* Begin Stored data *
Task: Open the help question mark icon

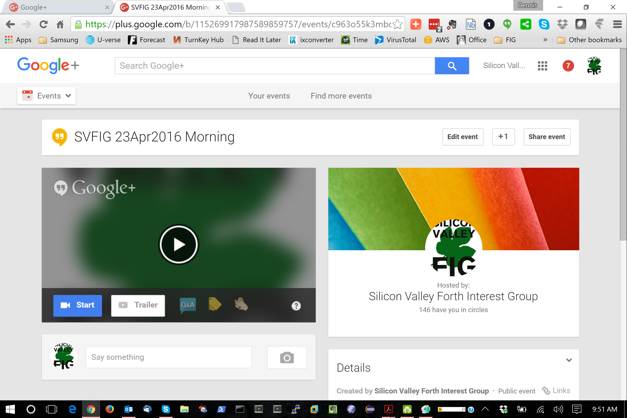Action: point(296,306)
* End Stored data *
* Begin Stored data *
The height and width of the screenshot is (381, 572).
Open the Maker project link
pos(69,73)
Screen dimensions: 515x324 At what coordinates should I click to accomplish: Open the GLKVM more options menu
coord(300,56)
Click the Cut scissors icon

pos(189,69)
* End Stored data *
- What is asked:
Please repeat every line word for word, starting at the line containing "The height and" and ending at the line containing "pos(189,69)".

- Solved exercise:
The height and width of the screenshot is (381, 572).
Open the Maker project link
pos(69,73)
Screen dimensions: 515x324 At what coordinates should I click to accomplish: Open the GLKVM more options menu
coord(300,56)
Click the Cut scissors icon

pos(189,69)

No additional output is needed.